CFO Suzanne Daugherty said, “PJM is still ready for June 1,” referring to the target date for Ohio Valley Electric Corp.’s integration into the RTO. But she said staff would accommodate a delay if requested. She said that all PJM members are in compliance with credit requirements but clarified that any without investment-grade ratings wouldn’t be eligible for unsecured credit.
It remains unclear how the deactivations will impact prices.
“I can’t imagine the analysis resulting in any other [locational deliverability area] model than what’s already been modeled,” Bresler said. But Monitor Joe Bowring said he can’t tell if an additional LDA would clear the Base Residual Auction above the RTO-wide capacity price unless it’s modeled in the auction.
SOM Revisions
Bowring announced that several calculations have been revised in the IMM’s annual State of the Market Report that paint a less rosy picture for nuclear facilities than originally thought. (See IMM Report Says PJM Prices Sufficient.)
The Monitor revised its calculations on forward-looking profitability for nuclear plants, reducing the numbers by tens of millions of dollars. It now predicts a revenue shortfall of $11 million this year for the Perry generating station, which is one of the facilities FES plans to close, instead of the previous $500,000 profit. Perry also overtook Three Mile Island, which Exelon has threatened to close, for the grimmest long-term outlook, expected to hemorrhage $79.5 million in 2020 alone.

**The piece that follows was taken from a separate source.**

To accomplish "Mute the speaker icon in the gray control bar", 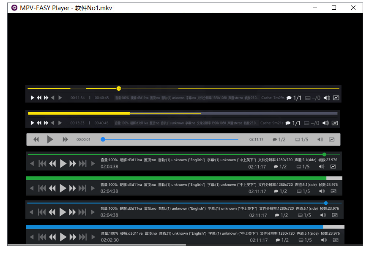I will 320,140.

Exelon’s Dresden facility in Illinois overtook the company’s Limerick facility near Philadelphia as the plant with the best outlook, with about $58.8 million in profit expected for 2020.
Nodal Mapping
Stakeholders are working on several initiatives involving financial transmission rights.
Proposed revisions to address the nodal remapping issue are expected at the May MIC meeting to target a Sept. 1 effective date that coincides with the 2018 LMP bus modeling likely for mid-September, PJM’s Brian Chmielewski said.
The revisions are in response to concerns highlighted by Direct Energy about replacing nodes where FTRs begin or end and are terminated based on changes in load, generation or system topology. When that happens, an “electrically equivalent” node must be identified to replace the terminated one, but stakeholders who have experienced that issue have been unsatisfied. The proposal would create a “dummy” pricing node at the same location as the terminated one where only “sell” bids would be allowed. After all connected FTRs are sold or expire, the node would be terminated. The same process would work for incremental auction revenue rights.
Long-Term FTR
PJM also plans to bring a proposal to the May MIC meeting for addressing long-term FTRs, with a target effective date by June 1 in time for the 2020/23 auction, Chmielewski said. PJM’s plan would eliminate the current “year all” offering, leaving only the one-year options that are one, two or three years in the future.
PJM said interest was low in the “year all” option that included all three years and eliminating it would improve FTR software performance. The proposal would also limit ARR modeling. Instead of including all planning period ARRs as fixed injections and withdrawals, it would only include those that cleared based on the annual model with all transmission outages removed. Chmielewski said the plan better represents the residual capability on the system and preserves capability for ARR holders in the subsequent annual allocation.